An Experiment in Criticism
- First edition
- Author: C. S. Lewis
- Language: English
- Subject: Criticism
- Publisher: Cambridge University Press
- Publication date: 1961
- Publication place: England
- Media type: Print
- Pages: 142
- ISBN: 0-521-42281-7
- OCLC: 1018690
- Dewey Decimal: 801.9
- LC Class: LCC PN85.L48

= An Experiment in Criticism =

1961 book by C. S. Lewis

An Experiment in Criticism is a 1961 book by C. S. Lewis in which he proposes that the quality of books should be measured not by how they are written, but by how often they are re-read. To do this, the author describes two kinds of readers. The "unliterary" reader tends not to reread the same book, while the "literary" reader does. He suggests the categorization of books as either "highbrow" or "lowbrow" is deficient in that it fails to appreciate those qualities which have merited re-reading.

==Outline==
In the book, Lewis outlines some of the differences between his two types of readers. For example, one characteristic of a unliterary reader is the argument "I've read it before", which is a conclusive reason not to read a book. In contrast, literary readers reread books many times, savouring certain passages, and attempting to glean more from subsequent readings.

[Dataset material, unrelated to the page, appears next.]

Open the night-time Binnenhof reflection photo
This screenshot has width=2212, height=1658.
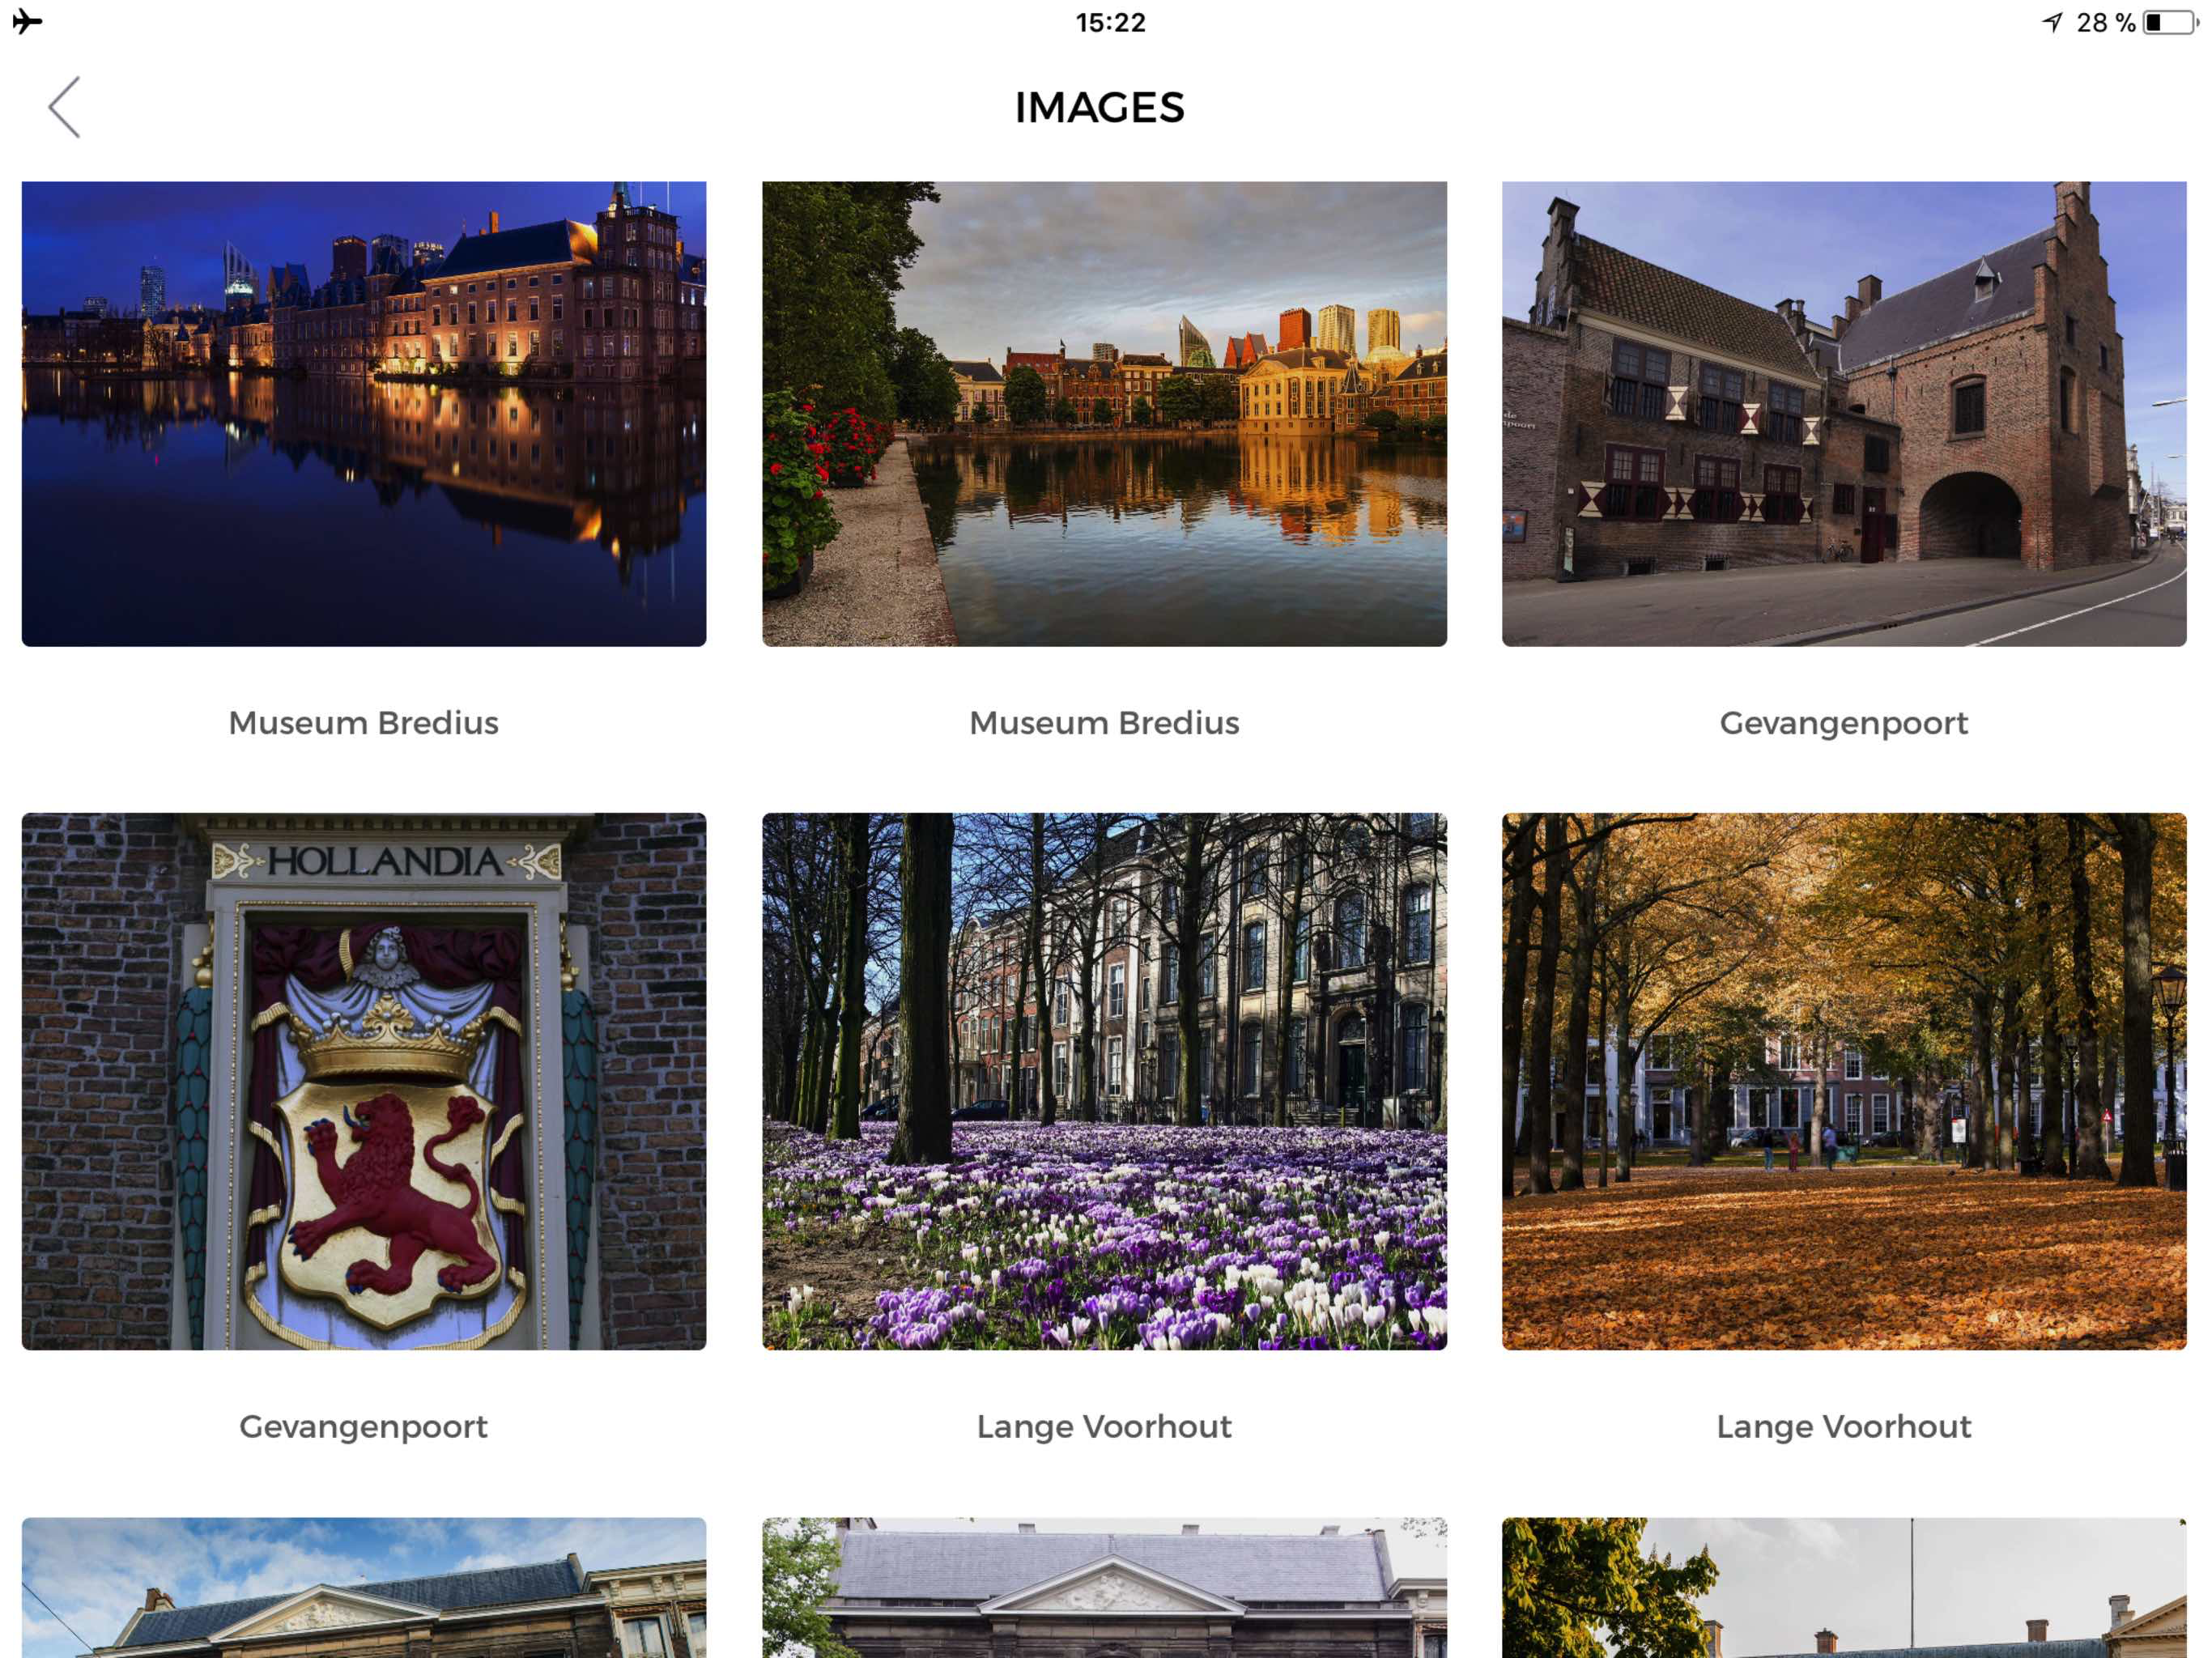[x=364, y=414]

Lewis also argues that judging books by whether they are "lowbrow" or "highbrow" is not necessarily fruitful; many "lowbrow" books prove to be valuable to a literary reader willing to approach without prejudgment. He posits that books classified as "lowbrow", such as science fiction, are also capable of inducing a passion to re-read and imparting experience which changes a reader's worldview. Lewis suggests that books which are capable of doing this may prove to have enduring merit regardless of their genre. He encourages readers to avoid judging the literary merit of books based on traditional criteria.